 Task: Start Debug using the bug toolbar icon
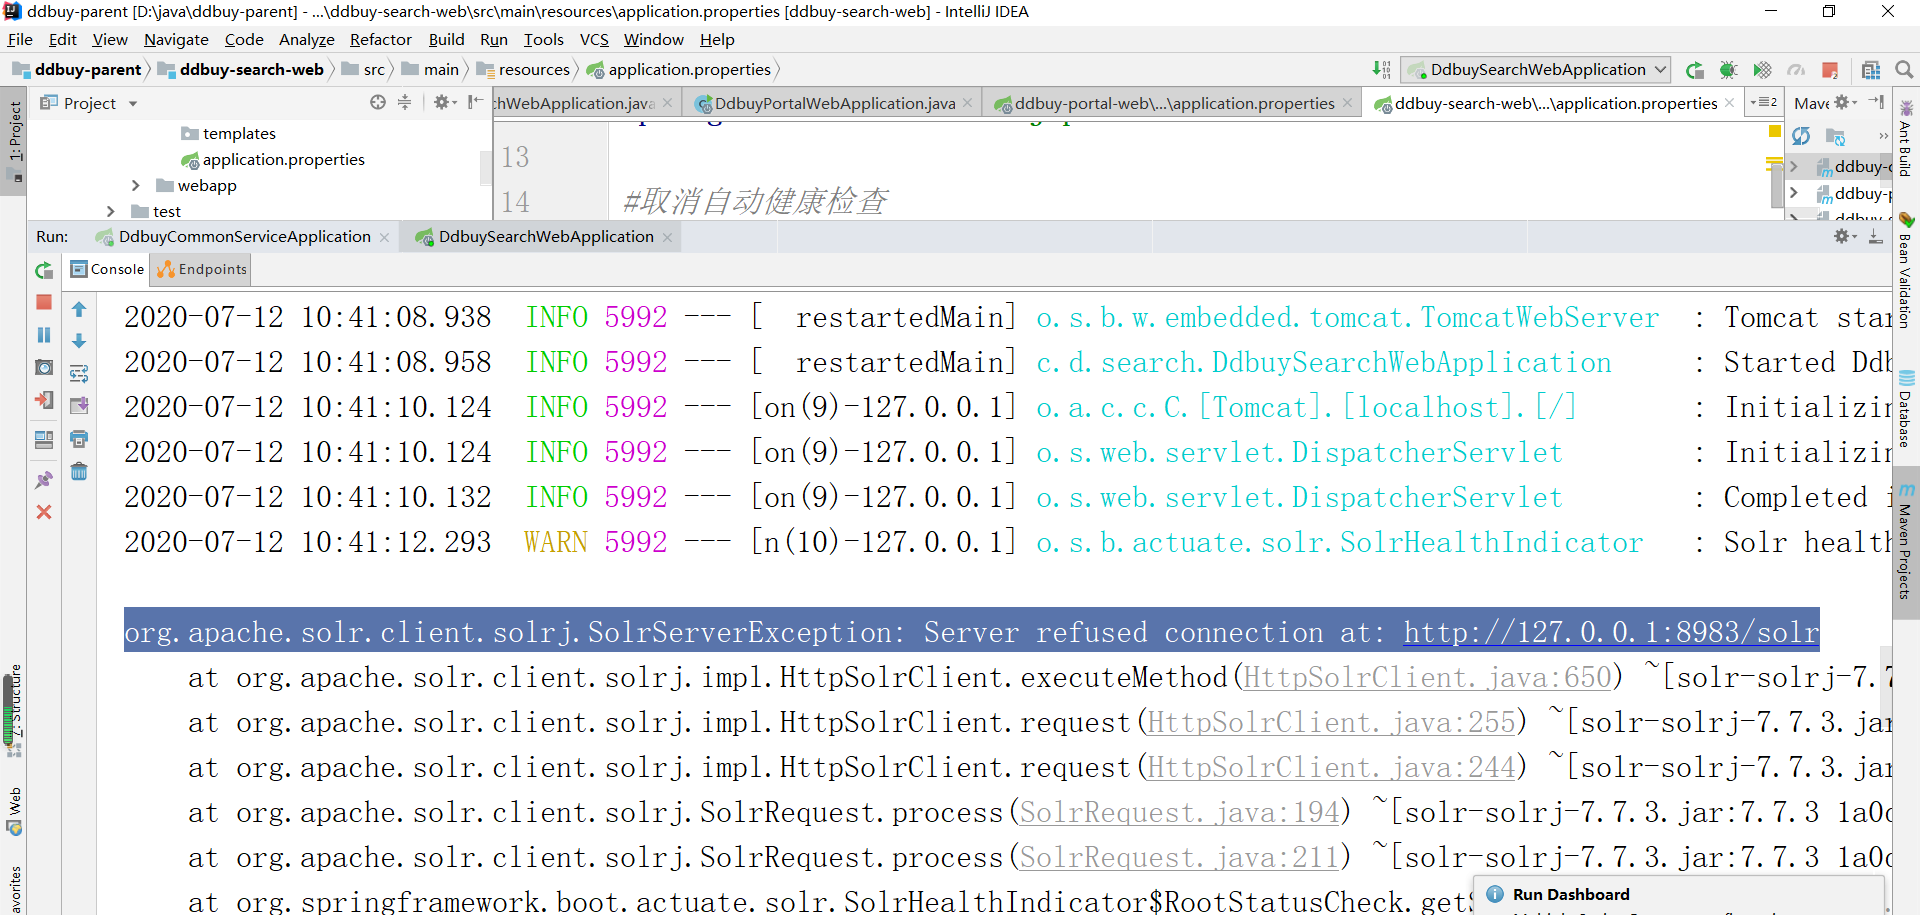coord(1730,70)
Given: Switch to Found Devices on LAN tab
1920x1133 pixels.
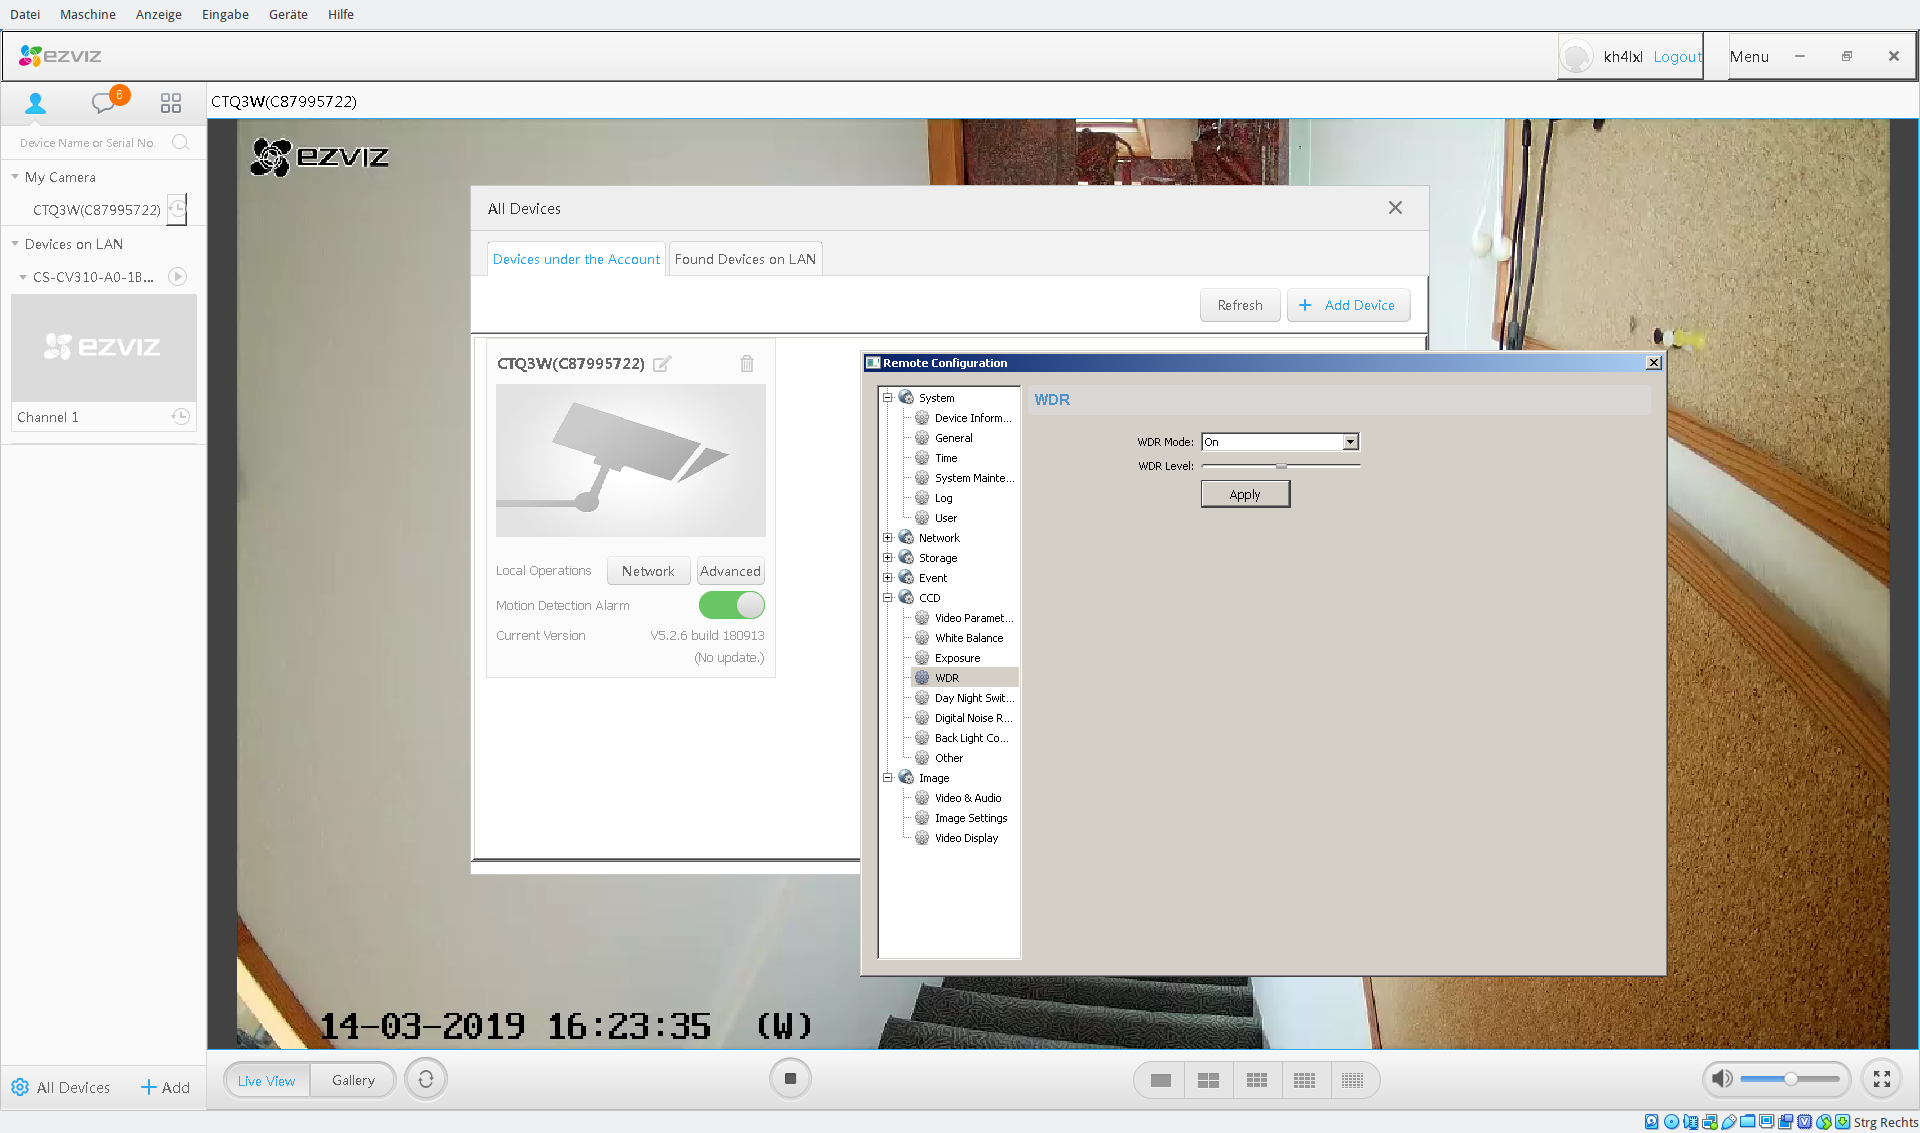Looking at the screenshot, I should [x=745, y=259].
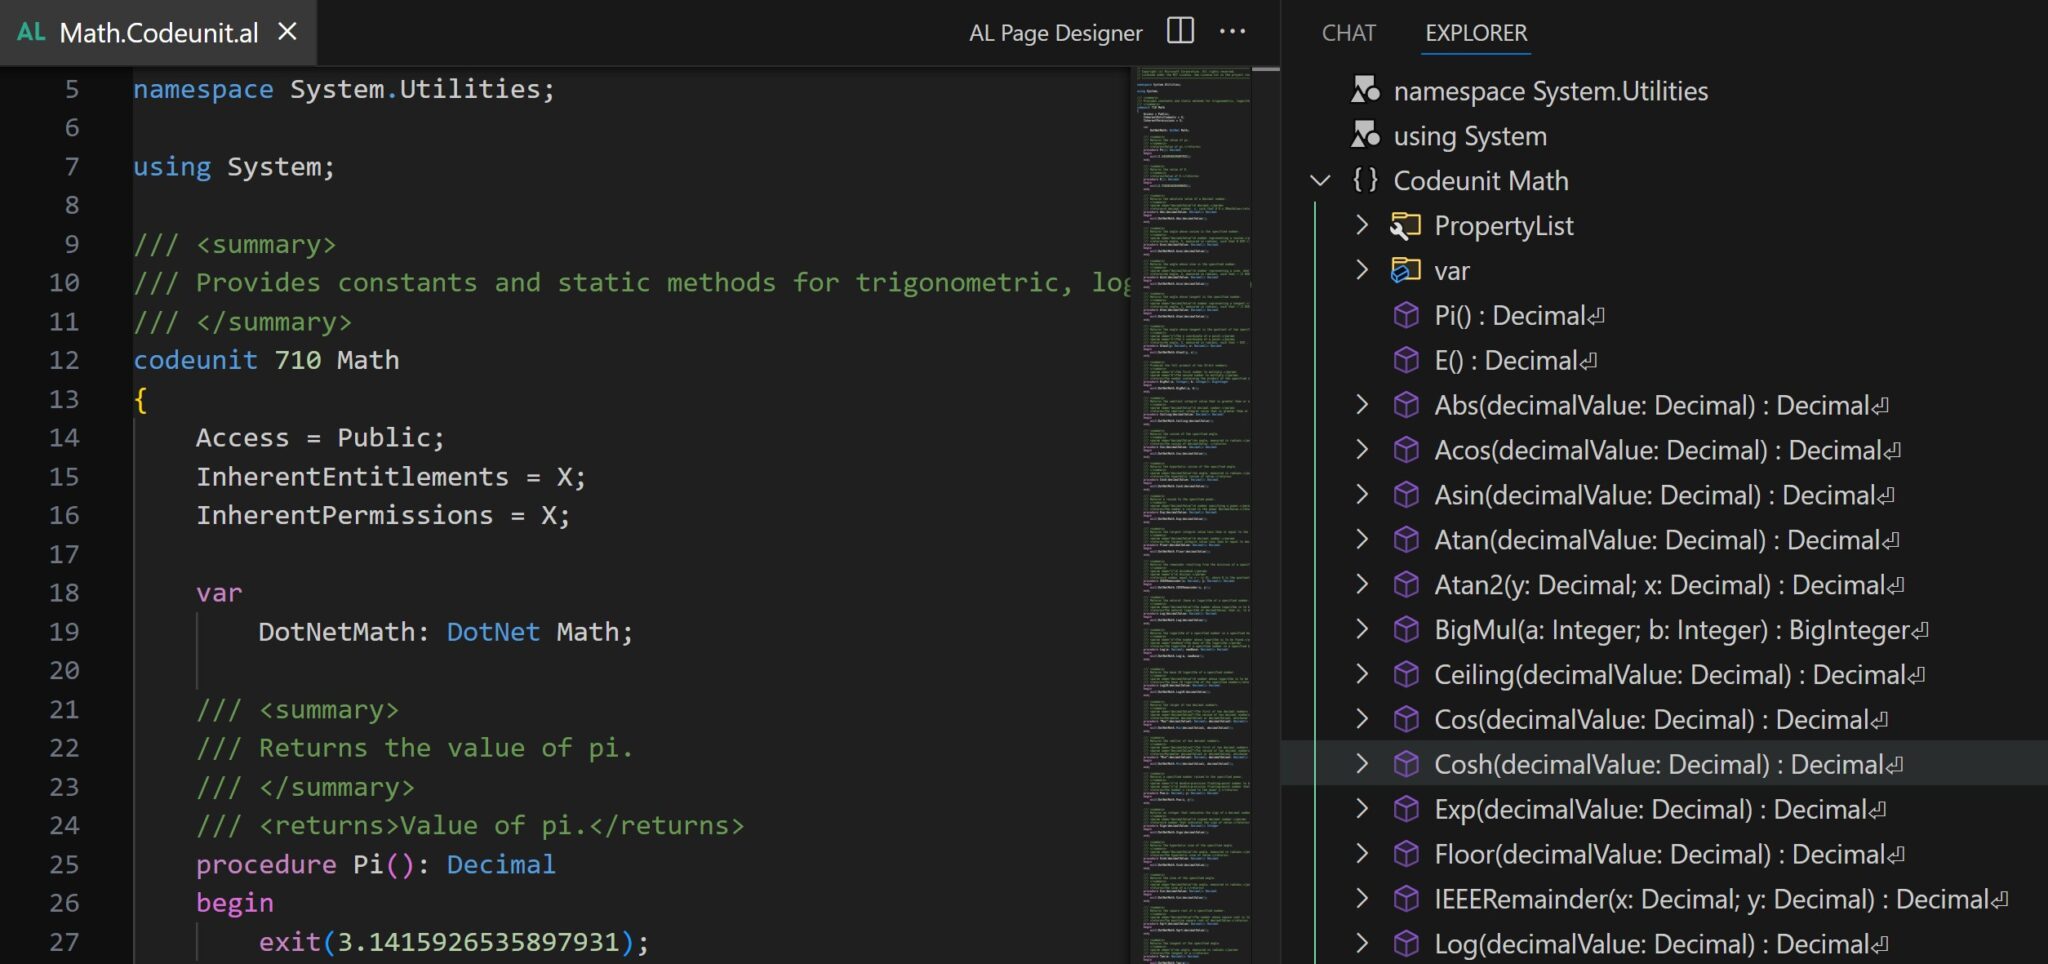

● **Exercise objective**: Start to finish, write out the data above exactly, omitting all pictures.

● **Written response**:
 Task: Start Debug using the bug toolbar icon
coord(1730,70)
Given: Switch to Found Devices on LAN tab
1920x1133 pixels.
Looking at the screenshot, I should [x=745, y=259].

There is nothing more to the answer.